My Temporary Apartment


So, the company was nice enough to hook me up with a temporary apartment out in California while I wait for my stuff to arrive from NYC. I already have an apartment up in San Francisco, but I figure I may as well stay in the temp apartment until my bed arrives. I feel a little foolish paying rent in San Francisco this month, especially since I'm also paying my last month's rent on 3rd St. Now that I think about it, I'm paying rent on two apartments in July and I'm living in neither one of them.

I arrived at the temporary apartment last night and it's like a scene out of Disneyland. It's this gated community (they actually brag about that on the brochures) in Foster City on the bay. There are gates everywhere, actually. And you get a little clicker thing that opens the gates. Feels like a prison or something, but it is designed to keep other people out.

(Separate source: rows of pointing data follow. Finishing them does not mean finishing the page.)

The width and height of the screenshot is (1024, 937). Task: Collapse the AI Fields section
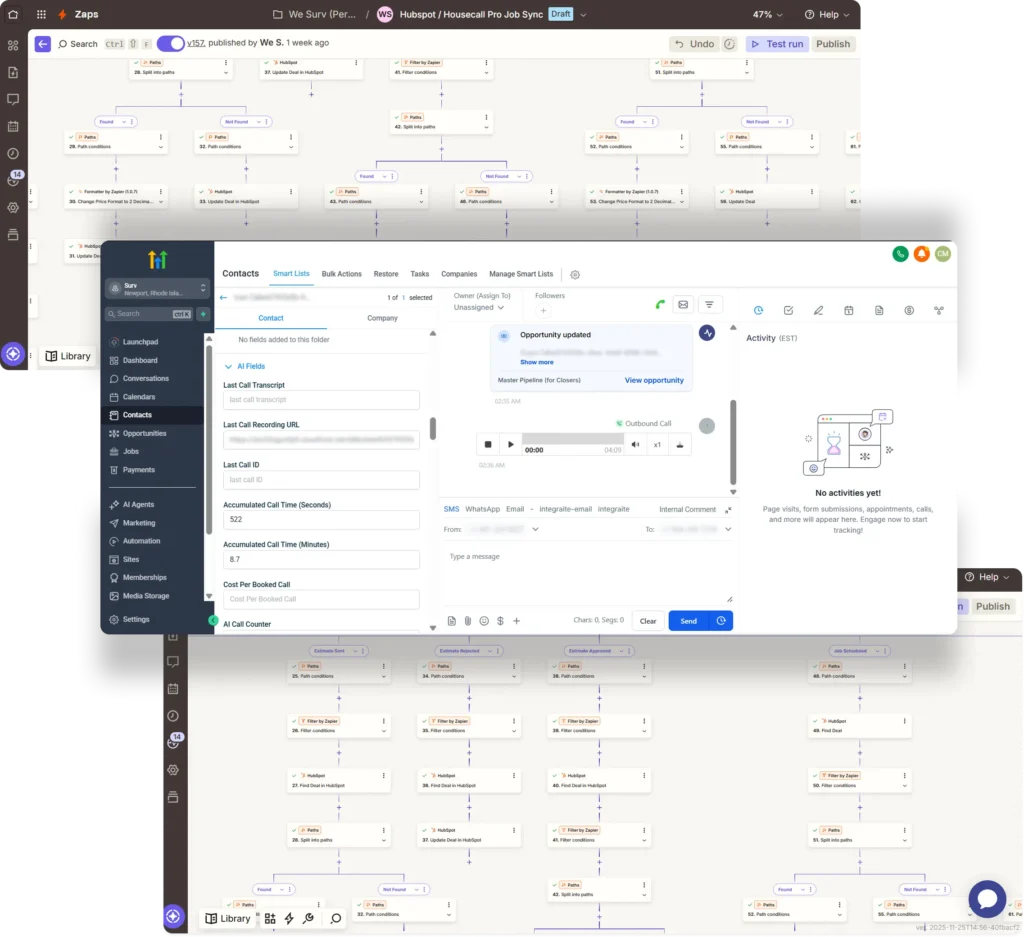(x=228, y=366)
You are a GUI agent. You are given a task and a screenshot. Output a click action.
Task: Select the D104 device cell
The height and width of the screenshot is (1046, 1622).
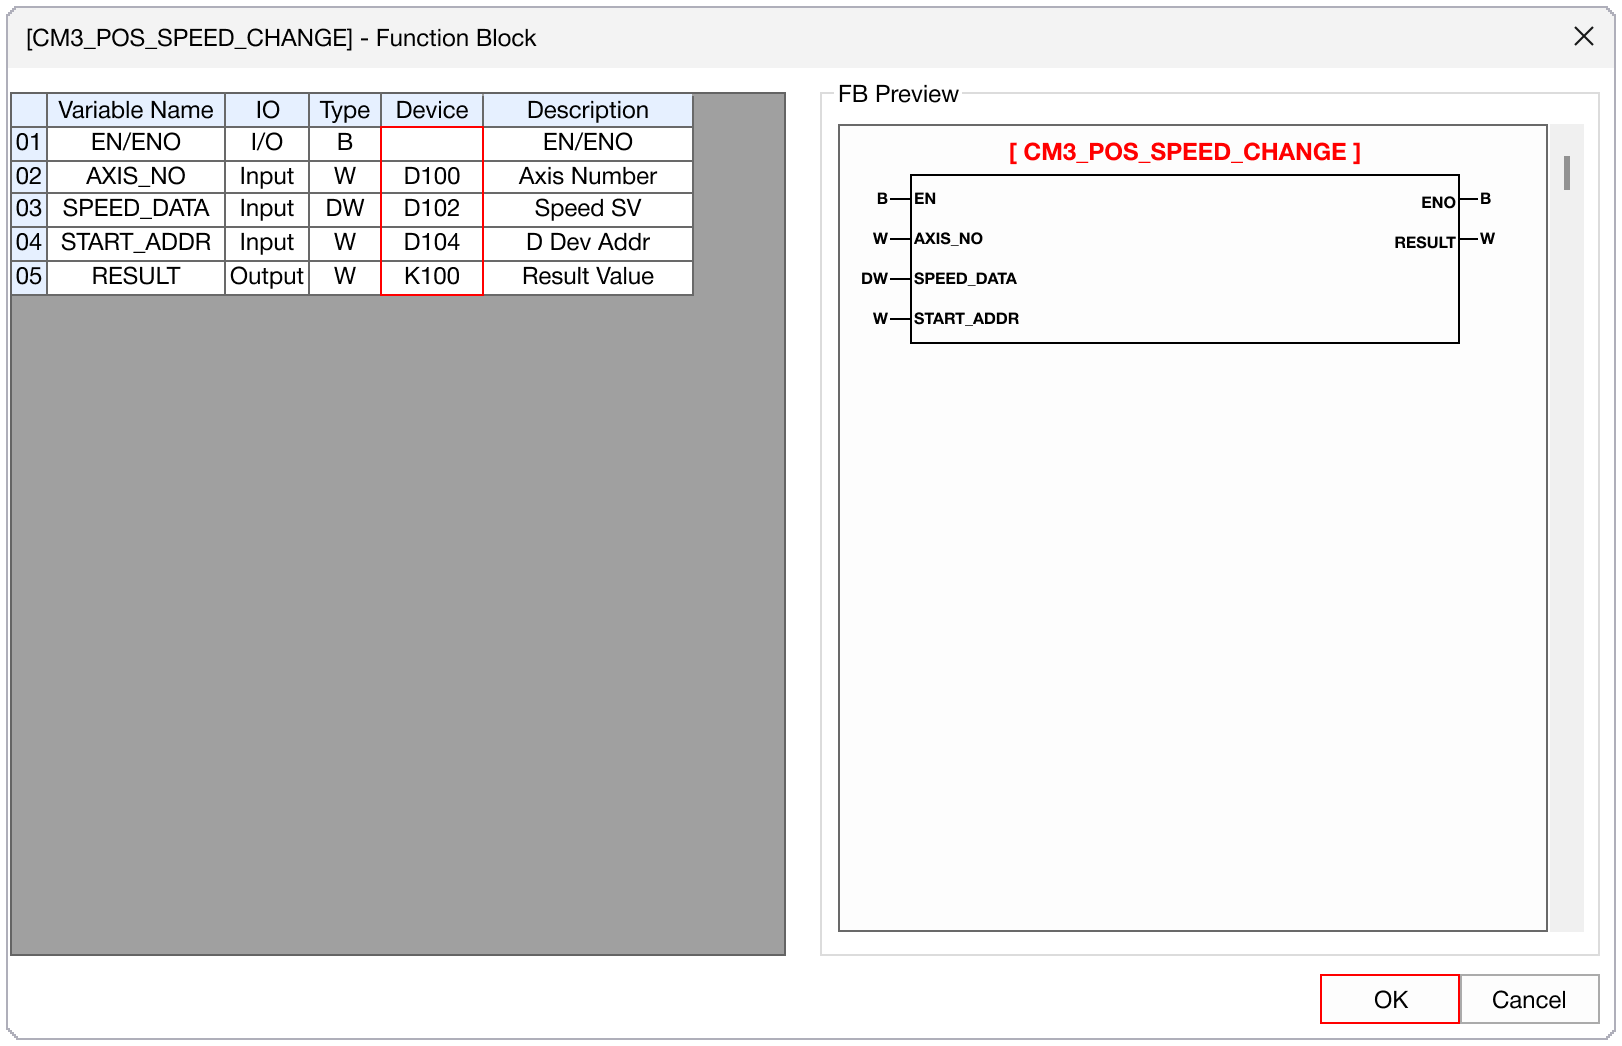(x=432, y=243)
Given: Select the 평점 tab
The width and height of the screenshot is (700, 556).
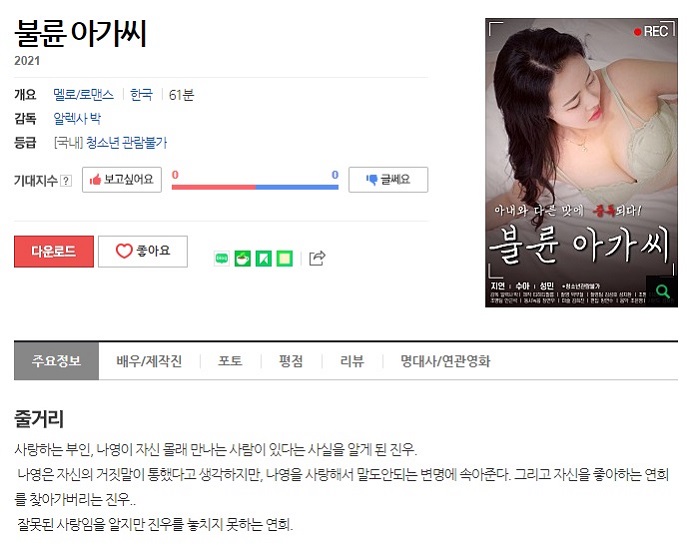Looking at the screenshot, I should point(291,361).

There is a Starbucks and a few other stores in the little community. But really, is community the right word? I suppose so, if community means "a group of people having ethnic or cultural or religious characteristics in common." Everyone there is white and well-off. Lots of nice gars in the garage. Ugh.

It is seeing environments like this gated village that make me really miss East 3rd St and Avenue D in Manhattan. I don't know -- I like people. Lots of different people everywhere. I don't like looking like my neighbors, or speaking the same language as everyone else. I like feeling like an outsider. I've never been any good at being an insider.

Now don't get me wrong -- I think that's it is very cool that they set me up with a comfortable temporary apartment. I'm very lucky to have the kind of support I do, and I definitely don't take it for granted. But what scares me is that there are people that choose to live like this. Is it really living? Are they really real? Are these the same people that back the war in Iraq and don't care if the U.S. does away with our freedoms, simply because they never considered exercising their freedoms in the first place?

Oh, and there is a T.V. in the apartment. Two of them, actually. But I couldn't bring myself to turn it on. Not even for Sportscenter.